A PubMed search of peer reviewed journals between Jan 1960 and Dec 2009 for clinical trials of bone graft substitutes in spinal fusion was performed. Emphasis was placed on RCTs. Small and duplicated RCTs were excluded. If no RCTs were available the next best clinical evidence was assessed. Data were extracted for fusion rates and complications.
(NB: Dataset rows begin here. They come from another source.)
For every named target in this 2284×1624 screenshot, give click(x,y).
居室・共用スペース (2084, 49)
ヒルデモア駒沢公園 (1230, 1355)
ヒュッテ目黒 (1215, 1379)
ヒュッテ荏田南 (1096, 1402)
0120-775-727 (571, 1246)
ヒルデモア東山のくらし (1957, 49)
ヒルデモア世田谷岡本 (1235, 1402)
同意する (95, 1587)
Of 929 potential spinal fusion studies, 7 RCTs met the inclusion criteria for BMP-2, 3 for BMP-7, 2 for Tricalcium Phosphate and 1 for Tricalcium Phosphate/Hydroxyapatite (TCP/HA). No clinical RCTs were found for Demineralised Bone Matrix (DBM), Calcium Sulphate or Calcium Silicate. There is strong evidence that BMP-2 with TCP/HA achieves similar or higher spinal fusion rates than autograft alone. BMP-7 achieved similar results to autograft. 3 RCTs support the use of TCP or TCP/HA and autograft as a graft extender with similar results to autograft alone. The best clinical evidence to support the use of DBMs are case control studies. The osteoinductive potential of DBM appears to be very low however. There are no clinical studies to support the use of Calcium Silicate.

The current literature supports the use of BMP-2 with HA/TCP as a graft substitute. TCP or HA/TCP with Autograft is supported as a graft extender. There is not enough clinical evidence to support other bone graft substitutes.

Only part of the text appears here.